Your objective —
Return every line below in which "computer" appears.

Information provided —

╭──

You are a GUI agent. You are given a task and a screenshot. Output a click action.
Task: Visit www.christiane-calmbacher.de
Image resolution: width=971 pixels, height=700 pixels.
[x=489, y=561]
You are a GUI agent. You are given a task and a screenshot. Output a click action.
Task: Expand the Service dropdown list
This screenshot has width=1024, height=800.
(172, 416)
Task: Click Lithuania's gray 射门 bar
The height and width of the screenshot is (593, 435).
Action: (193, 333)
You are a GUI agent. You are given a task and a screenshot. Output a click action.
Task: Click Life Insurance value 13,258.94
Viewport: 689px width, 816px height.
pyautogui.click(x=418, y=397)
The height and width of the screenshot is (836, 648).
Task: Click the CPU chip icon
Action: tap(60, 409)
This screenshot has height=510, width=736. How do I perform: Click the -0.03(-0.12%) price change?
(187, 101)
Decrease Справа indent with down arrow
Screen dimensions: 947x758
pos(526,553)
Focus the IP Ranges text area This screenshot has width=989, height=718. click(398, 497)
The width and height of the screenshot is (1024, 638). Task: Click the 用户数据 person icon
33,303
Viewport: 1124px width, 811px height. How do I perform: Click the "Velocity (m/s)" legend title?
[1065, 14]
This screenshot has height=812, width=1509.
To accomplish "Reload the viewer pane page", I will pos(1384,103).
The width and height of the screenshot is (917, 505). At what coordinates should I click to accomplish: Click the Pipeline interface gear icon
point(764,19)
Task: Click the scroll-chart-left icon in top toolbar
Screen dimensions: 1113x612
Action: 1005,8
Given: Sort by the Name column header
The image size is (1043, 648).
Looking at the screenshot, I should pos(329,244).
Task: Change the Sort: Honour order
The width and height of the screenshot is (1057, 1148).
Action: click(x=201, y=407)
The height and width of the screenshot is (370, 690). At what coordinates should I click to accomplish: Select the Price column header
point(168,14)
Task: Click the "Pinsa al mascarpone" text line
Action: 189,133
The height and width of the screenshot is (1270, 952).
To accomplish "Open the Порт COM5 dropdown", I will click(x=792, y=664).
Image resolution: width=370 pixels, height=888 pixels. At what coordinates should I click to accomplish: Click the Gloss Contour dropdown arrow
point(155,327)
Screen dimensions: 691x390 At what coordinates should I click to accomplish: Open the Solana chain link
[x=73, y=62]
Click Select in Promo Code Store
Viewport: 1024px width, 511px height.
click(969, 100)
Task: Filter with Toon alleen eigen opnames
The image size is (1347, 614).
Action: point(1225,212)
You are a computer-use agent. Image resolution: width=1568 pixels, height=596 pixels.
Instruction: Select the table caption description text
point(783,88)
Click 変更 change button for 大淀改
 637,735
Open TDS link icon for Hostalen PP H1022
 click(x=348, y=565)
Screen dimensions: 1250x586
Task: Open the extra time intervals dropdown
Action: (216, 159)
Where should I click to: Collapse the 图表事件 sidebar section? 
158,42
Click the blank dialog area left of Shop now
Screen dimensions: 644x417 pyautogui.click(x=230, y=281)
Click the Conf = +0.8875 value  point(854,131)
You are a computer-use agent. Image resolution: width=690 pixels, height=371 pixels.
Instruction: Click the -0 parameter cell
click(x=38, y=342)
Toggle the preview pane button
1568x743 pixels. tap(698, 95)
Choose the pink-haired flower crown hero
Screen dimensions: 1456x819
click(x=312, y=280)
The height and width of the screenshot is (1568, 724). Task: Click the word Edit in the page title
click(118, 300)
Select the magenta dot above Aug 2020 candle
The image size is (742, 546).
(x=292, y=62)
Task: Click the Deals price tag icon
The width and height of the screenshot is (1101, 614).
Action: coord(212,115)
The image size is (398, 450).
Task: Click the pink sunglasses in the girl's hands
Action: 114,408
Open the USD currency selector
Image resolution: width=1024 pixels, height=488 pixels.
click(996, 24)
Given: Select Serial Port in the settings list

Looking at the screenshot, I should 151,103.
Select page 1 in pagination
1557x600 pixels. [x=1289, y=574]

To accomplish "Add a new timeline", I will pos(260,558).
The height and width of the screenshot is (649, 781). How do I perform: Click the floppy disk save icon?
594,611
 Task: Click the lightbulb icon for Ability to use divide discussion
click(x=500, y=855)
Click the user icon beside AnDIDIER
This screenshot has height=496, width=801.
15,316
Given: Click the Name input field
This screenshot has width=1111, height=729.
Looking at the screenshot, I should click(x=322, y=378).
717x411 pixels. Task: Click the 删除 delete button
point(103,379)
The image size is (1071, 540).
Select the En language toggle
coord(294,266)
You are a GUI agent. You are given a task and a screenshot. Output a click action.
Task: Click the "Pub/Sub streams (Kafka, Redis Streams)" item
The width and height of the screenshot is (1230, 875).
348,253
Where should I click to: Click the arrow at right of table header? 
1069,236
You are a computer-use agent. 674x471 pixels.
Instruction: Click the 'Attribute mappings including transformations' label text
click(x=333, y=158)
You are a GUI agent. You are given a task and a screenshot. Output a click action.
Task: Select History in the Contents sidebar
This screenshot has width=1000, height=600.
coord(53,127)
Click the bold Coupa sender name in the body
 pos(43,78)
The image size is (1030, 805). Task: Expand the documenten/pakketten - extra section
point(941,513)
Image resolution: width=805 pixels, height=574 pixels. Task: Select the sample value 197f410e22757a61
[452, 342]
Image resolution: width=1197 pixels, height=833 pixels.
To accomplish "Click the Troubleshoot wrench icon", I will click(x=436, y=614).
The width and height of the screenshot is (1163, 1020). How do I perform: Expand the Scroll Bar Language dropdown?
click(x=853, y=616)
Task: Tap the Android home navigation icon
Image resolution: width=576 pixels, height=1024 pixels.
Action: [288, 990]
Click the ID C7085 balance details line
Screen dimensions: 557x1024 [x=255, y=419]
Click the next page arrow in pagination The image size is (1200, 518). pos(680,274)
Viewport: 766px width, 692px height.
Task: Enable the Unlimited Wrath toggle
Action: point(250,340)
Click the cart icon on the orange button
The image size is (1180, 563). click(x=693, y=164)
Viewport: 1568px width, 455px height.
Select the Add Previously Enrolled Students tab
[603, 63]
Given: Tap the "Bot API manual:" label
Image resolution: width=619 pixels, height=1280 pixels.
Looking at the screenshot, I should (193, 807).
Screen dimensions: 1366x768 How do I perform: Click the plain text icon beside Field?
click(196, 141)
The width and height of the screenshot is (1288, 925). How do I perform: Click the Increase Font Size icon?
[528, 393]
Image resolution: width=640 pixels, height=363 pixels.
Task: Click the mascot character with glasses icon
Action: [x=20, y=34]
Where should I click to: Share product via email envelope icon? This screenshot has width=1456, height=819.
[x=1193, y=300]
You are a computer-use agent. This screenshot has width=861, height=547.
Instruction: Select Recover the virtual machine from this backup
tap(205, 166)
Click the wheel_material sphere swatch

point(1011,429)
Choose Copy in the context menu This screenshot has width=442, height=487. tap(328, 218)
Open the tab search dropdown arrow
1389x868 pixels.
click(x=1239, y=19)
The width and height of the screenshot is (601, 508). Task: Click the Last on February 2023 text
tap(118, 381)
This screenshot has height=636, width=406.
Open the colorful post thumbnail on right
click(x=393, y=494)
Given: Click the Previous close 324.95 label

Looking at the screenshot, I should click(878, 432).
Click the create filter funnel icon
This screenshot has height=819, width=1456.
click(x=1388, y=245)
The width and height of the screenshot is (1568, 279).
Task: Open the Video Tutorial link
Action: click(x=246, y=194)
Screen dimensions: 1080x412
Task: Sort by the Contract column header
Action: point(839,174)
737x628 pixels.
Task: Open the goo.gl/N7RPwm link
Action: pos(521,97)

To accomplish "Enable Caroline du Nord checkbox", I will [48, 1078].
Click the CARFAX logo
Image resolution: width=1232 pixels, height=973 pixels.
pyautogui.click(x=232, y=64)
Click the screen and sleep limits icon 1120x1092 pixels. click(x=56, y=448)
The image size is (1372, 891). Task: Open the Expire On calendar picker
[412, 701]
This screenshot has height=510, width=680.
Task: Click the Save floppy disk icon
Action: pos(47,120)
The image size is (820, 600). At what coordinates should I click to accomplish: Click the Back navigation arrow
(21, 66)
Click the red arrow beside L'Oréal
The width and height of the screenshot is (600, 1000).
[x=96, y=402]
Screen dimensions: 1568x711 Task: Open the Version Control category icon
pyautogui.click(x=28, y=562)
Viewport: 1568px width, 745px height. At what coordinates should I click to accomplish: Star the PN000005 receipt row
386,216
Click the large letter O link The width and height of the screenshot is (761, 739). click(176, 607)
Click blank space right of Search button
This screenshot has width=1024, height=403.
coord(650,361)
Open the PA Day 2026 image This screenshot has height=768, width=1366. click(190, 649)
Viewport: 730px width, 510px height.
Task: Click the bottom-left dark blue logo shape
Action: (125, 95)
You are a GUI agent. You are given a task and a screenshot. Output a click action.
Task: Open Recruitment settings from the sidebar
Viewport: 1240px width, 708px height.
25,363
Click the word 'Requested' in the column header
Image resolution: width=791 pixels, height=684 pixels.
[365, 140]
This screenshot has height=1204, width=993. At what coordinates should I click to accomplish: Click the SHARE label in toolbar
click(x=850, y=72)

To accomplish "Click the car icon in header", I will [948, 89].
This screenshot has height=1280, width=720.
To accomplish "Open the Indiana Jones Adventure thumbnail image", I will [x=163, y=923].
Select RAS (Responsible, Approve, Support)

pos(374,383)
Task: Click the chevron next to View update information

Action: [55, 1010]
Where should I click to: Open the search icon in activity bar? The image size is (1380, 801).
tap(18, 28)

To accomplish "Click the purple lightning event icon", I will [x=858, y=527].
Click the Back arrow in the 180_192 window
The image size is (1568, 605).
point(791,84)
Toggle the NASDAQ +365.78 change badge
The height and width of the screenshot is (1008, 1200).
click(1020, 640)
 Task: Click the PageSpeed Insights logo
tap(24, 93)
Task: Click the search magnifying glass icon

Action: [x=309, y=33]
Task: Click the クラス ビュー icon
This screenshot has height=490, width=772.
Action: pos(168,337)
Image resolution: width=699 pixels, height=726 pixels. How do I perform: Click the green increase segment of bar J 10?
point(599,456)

╰──

Response to this task —
You are a computer-use agent. Image resolution: width=1568 pixels, height=596 pixels.
You are a computer-use agent. Image resolution: width=690 pixels, height=371 pixels.
You are a computer-use agent. 674x471 pixels.
You are a computer-use agent. This screenshot has width=861, height=547.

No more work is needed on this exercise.